What brings all this to the frontal lobes again...I'm at home again with my 1 year old and have been since the beginning of June. However, two things have occurred that's bringing me back to the job market - an extremely high profile philanthropist and business person in the DC area is interested in me as their personal assistant (never done the personal assistant thing before). The headhunter contacted me yesterday, I have to decide if I want to interview for this job. It's high profile, extremely well paying and since it's supporting this person on a personal level I assume the hours will definitely affect my home-life. But this is going to be life going forward, I've risen about as high up as I can go as an Exec. Assistant (excluding supporting some insanely wealthy person - like, owns a whole country wealthy) and at this level the hours are most definitely NOT 9-5.
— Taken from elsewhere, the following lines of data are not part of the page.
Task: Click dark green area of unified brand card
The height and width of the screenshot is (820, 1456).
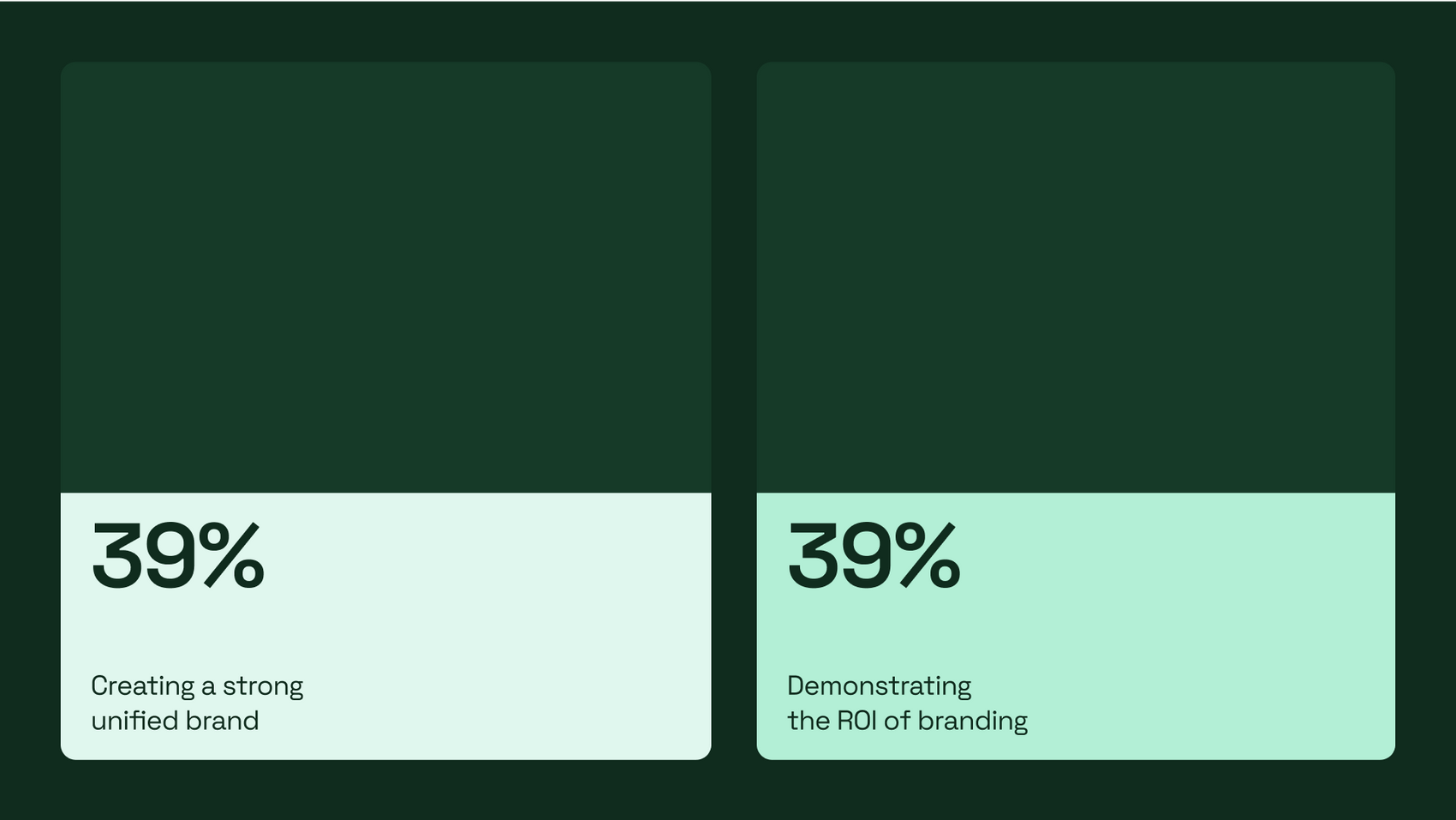Action: point(385,277)
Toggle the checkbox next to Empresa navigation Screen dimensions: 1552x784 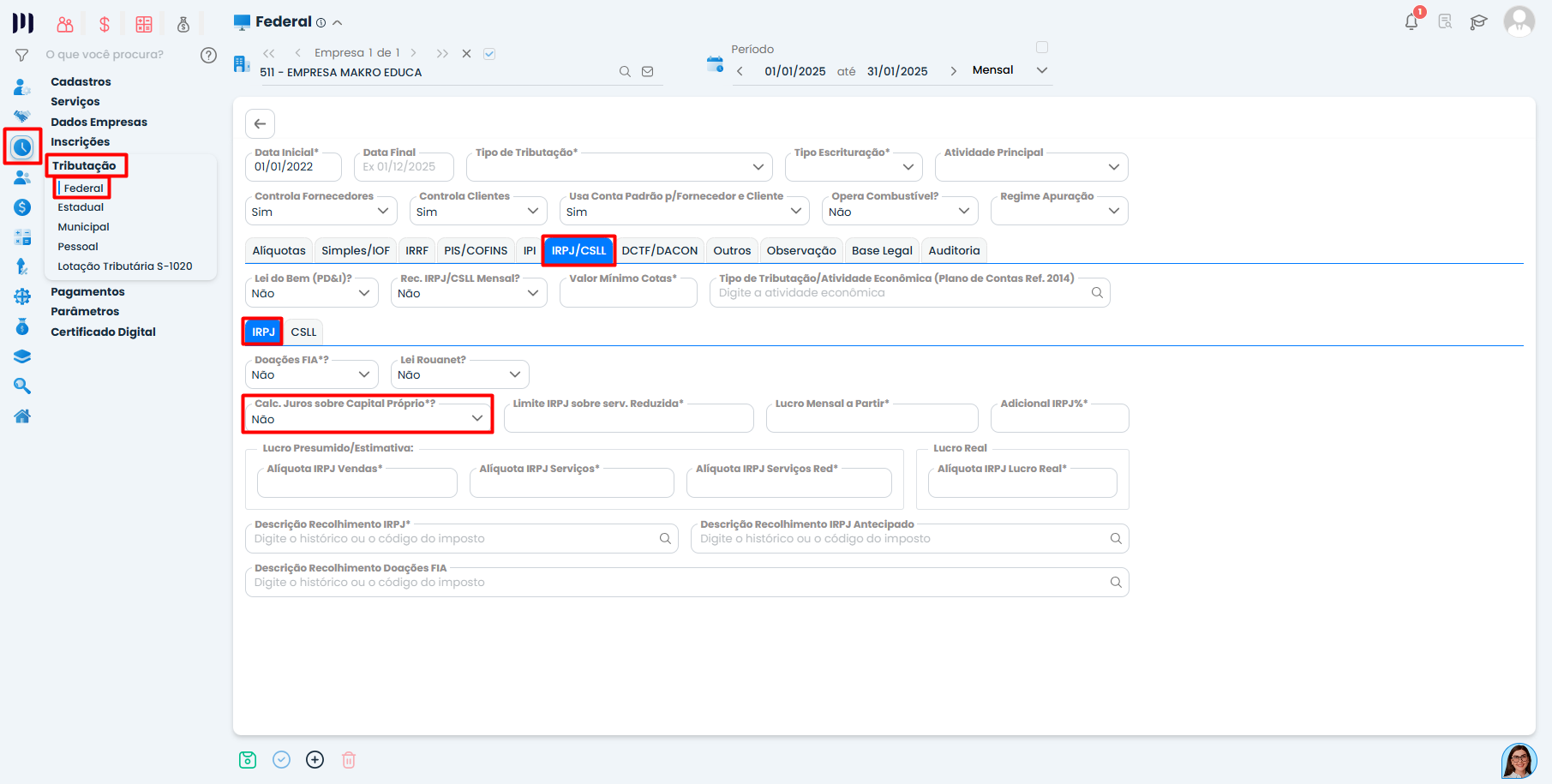tap(489, 53)
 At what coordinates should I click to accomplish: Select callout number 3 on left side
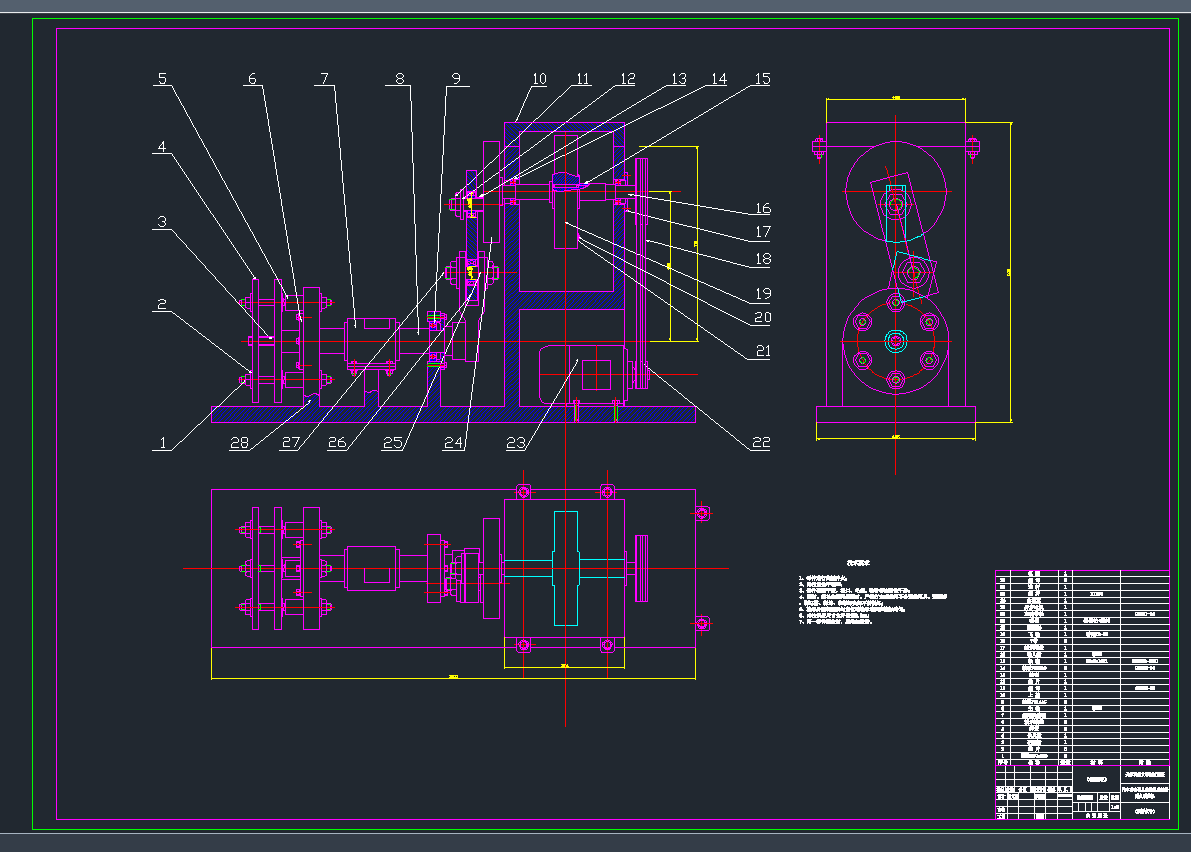click(162, 222)
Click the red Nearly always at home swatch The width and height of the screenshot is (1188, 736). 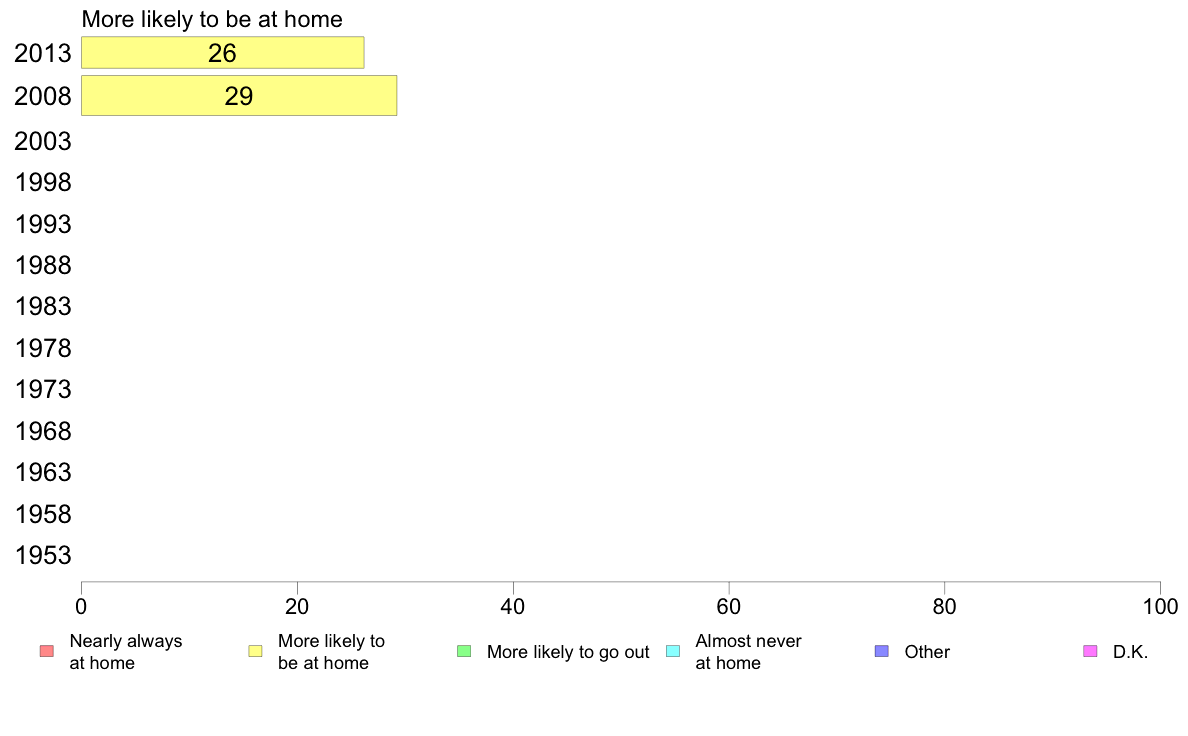pos(46,651)
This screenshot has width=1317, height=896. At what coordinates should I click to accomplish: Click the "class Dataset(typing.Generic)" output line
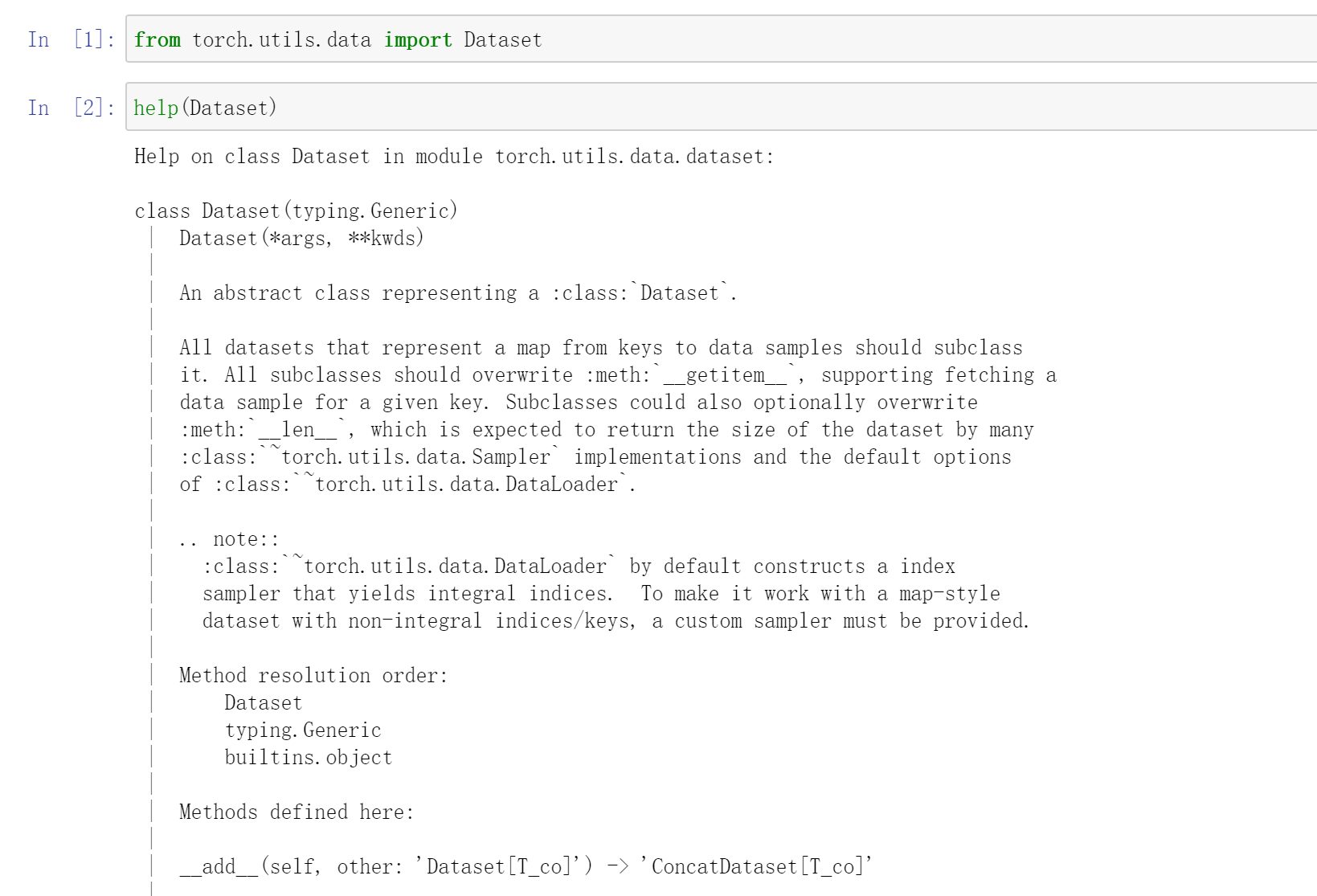(x=296, y=211)
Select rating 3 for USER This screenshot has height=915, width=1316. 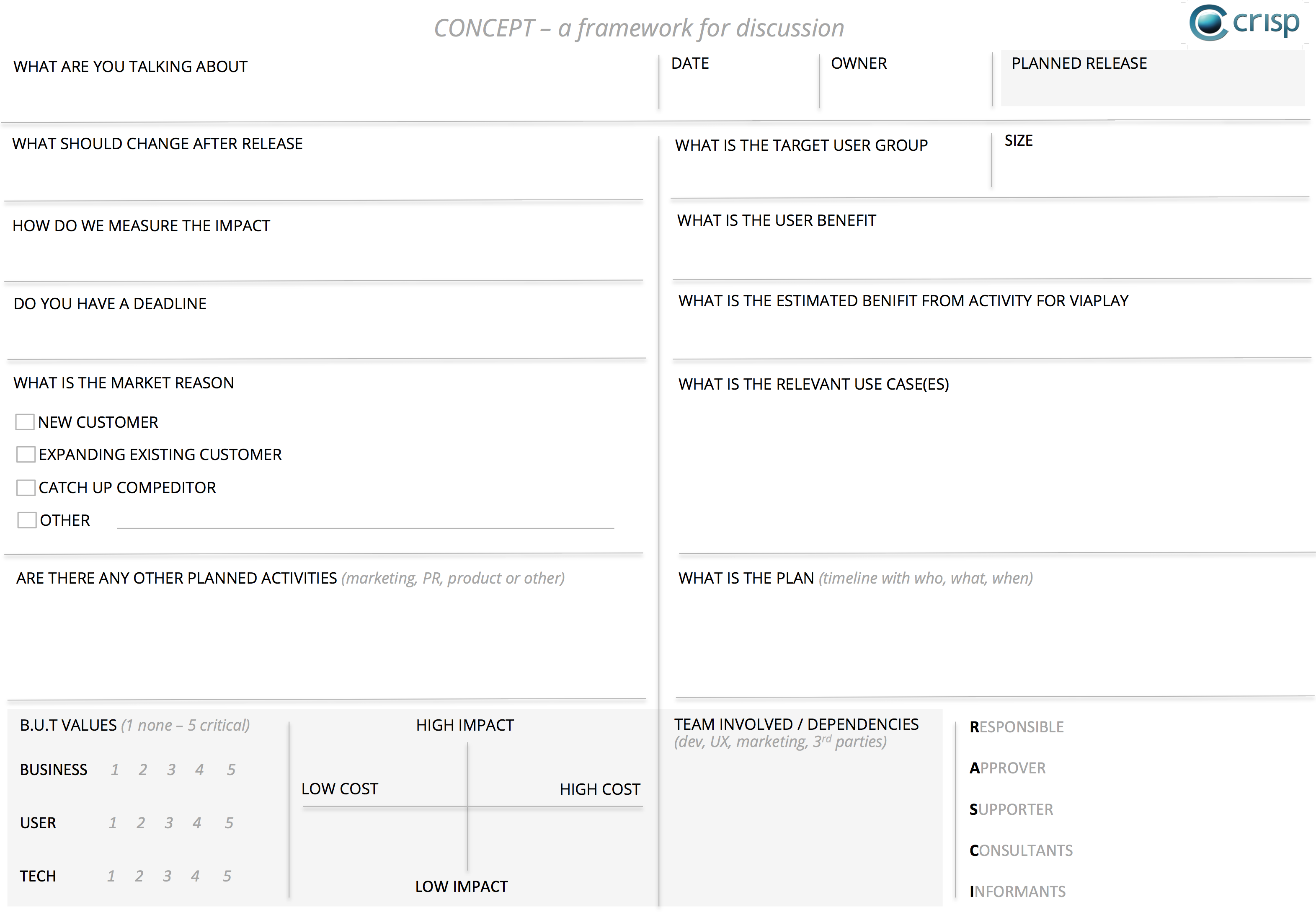(169, 823)
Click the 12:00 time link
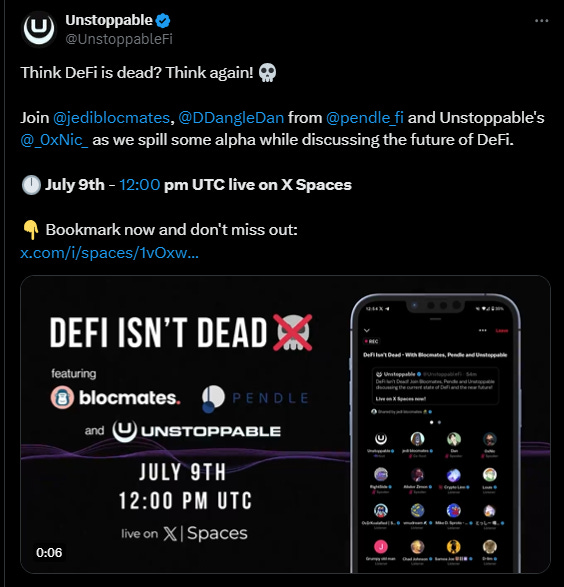564x587 pixels. click(140, 185)
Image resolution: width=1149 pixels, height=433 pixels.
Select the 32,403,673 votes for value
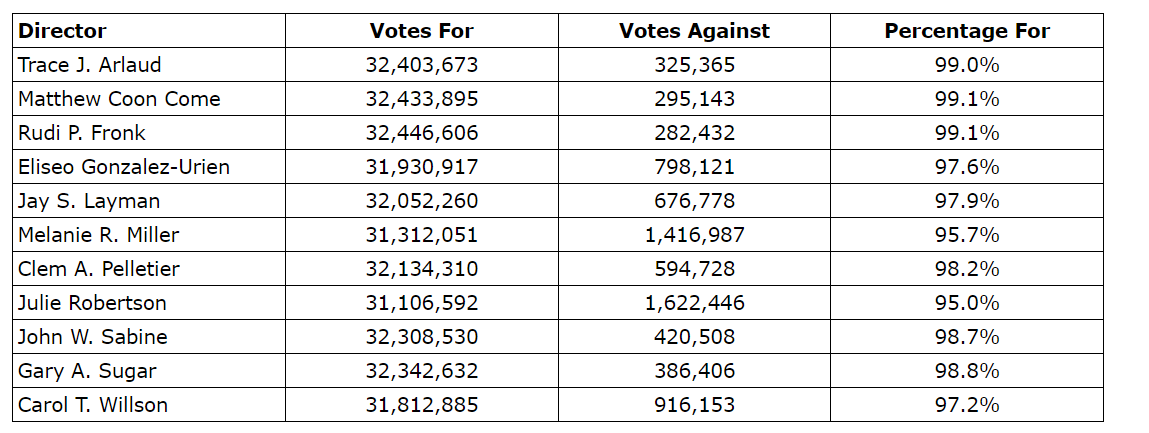coord(421,65)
The second thing that has happened, or rather WILL happen, is when my youngest turns two he will start the day school with his older brother and there will be no need for me to stay at home. So .. in a few short months (7 to be exact) I will be on the job market again. Since finding a job that pays at my level is slow going I've already contacted my headhunters to let them know I'm available. I'm affectively looking for a job seven months before I want to start. If something comes up before March ... it'll have to be a damn near perfect fit and I'll have to hire a nanny I guess or figure something out...that part actually is easier than deciding on the right fit job.
So...woe-is-me...right? [that's sarcasm there - i do realize people have way tougher problems] I can get a really well-paying job and help sock away for retirement and college funds or I can go for a lesser job that is 9-5 (and let's be frank...not very interesting compared to the high level ones) and see my kids more and save less towards retirement/college. The other thing to consider is longevity...supporting someone higher profile will give me the stability to work with them for a very long time and possibly follow them wherever they may go. Getting a gig lower in the ranks with finite hours doesn't really guarantee me well...anything.
Well, I'm off to decide whether to be a personal assistant or not.... just unloading a stream of consciousness for the whole world to read... why do I do that?!